Starting at the line that contains "Task: Click the highlighted" and stopping after the last line, set down the listing exactly as it is. Add nothing.

Exercise data →
'''
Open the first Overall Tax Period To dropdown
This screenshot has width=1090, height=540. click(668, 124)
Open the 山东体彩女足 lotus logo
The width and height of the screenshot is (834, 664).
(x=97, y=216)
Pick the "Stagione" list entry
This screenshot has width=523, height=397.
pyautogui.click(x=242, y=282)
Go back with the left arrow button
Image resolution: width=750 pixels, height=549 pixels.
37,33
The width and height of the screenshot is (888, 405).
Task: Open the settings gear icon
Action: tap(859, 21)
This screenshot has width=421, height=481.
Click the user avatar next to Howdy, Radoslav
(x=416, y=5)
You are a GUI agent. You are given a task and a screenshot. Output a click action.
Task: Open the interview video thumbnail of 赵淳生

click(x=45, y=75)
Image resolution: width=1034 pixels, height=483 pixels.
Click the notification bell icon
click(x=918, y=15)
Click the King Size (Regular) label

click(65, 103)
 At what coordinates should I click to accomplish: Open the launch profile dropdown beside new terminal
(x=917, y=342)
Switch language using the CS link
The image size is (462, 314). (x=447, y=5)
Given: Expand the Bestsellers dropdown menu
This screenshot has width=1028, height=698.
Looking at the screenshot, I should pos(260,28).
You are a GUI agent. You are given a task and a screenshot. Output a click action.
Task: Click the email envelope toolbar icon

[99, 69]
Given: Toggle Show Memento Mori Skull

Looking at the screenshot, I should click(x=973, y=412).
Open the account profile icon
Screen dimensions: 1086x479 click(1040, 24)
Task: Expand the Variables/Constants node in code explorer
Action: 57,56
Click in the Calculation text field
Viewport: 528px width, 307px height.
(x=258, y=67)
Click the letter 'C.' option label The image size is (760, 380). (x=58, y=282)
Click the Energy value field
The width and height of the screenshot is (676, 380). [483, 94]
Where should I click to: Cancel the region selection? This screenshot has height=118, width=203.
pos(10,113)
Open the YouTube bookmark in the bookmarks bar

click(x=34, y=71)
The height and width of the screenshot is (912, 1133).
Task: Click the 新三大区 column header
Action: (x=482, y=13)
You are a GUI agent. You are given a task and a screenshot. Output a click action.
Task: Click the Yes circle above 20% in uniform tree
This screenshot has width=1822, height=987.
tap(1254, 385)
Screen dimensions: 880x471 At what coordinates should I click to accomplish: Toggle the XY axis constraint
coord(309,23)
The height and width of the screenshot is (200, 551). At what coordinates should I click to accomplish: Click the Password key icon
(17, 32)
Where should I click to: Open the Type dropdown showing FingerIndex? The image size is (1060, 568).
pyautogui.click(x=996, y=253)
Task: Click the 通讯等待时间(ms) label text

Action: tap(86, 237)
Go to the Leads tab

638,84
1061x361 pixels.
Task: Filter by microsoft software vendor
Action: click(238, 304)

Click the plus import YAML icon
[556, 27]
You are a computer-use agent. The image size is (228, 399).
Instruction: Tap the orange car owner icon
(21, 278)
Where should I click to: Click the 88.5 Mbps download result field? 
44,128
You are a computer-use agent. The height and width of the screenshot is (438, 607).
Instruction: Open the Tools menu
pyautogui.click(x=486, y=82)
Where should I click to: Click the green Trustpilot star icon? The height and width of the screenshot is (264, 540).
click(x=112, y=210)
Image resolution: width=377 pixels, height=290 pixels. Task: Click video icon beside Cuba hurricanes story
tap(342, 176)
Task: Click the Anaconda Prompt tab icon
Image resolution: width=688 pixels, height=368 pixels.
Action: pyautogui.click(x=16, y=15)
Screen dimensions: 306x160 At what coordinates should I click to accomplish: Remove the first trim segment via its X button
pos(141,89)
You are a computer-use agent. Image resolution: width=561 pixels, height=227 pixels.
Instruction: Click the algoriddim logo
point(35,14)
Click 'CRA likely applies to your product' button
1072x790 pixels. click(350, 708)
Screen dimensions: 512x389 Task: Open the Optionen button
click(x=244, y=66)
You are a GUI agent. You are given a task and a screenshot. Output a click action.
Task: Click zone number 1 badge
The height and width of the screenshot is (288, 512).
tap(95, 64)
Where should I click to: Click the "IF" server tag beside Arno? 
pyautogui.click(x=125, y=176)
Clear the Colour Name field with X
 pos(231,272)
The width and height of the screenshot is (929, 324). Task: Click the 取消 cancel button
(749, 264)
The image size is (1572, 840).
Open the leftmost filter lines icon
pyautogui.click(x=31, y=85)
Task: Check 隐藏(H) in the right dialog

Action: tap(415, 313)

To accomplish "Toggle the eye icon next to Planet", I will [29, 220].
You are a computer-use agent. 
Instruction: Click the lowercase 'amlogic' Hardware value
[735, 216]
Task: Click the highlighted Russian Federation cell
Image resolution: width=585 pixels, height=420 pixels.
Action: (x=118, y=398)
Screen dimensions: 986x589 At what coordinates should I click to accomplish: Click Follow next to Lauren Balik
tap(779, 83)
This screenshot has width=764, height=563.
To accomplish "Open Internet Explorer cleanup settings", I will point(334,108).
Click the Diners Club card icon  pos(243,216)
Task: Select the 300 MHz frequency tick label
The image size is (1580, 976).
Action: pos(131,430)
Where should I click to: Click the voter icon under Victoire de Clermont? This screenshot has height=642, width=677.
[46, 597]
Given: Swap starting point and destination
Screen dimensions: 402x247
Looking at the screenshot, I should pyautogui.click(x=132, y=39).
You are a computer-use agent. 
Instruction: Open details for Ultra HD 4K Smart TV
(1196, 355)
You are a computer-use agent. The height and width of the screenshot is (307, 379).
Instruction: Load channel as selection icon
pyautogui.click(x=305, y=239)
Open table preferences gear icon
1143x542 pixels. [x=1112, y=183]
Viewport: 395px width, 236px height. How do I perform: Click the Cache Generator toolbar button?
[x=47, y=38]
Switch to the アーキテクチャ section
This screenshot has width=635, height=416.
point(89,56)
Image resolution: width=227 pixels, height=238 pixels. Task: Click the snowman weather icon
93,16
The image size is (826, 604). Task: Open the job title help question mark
'''
Exercise result →
Task: Click the highlighted Russian Federation cell
Image resolution: width=585 pixels, height=420 pixels.
Action: (x=118, y=398)
Screen dimensions: 986x589 At what coordinates should I click to accomplish: Click Follow next to Lauren Balik
tap(779, 83)
This screenshot has width=764, height=563.
To accomplish "Open Internet Explorer cleanup settings", I will point(334,108).
Click the Diners Club card icon  pos(243,216)
Task: Select the 300 MHz frequency tick label
The image size is (1580, 976).
Action: pos(131,430)
Where should I click to: Click the voter icon under Victoire de Clermont? This screenshot has height=642, width=677.
[46, 597]
Given: Swap starting point and destination
Screen dimensions: 402x247
Looking at the screenshot, I should pyautogui.click(x=132, y=39).
You are a computer-use agent. 
Instruction: Open details for Ultra HD 4K Smart TV
(1196, 355)
You are a computer-use agent. The height and width of the screenshot is (307, 379).
Instruction: Load channel as selection icon
pyautogui.click(x=305, y=239)
Open table preferences gear icon
1143x542 pixels. [x=1112, y=183]
Viewport: 395px width, 236px height. How do I perform: Click the Cache Generator toolbar button?
[x=47, y=38]
Switch to the アーキテクチャ section
This screenshot has width=635, height=416.
point(89,56)
Image resolution: width=227 pixels, height=238 pixels. Task: Click the snowman weather icon
93,16
The image size is (826, 604). Task: Open the job title help question mark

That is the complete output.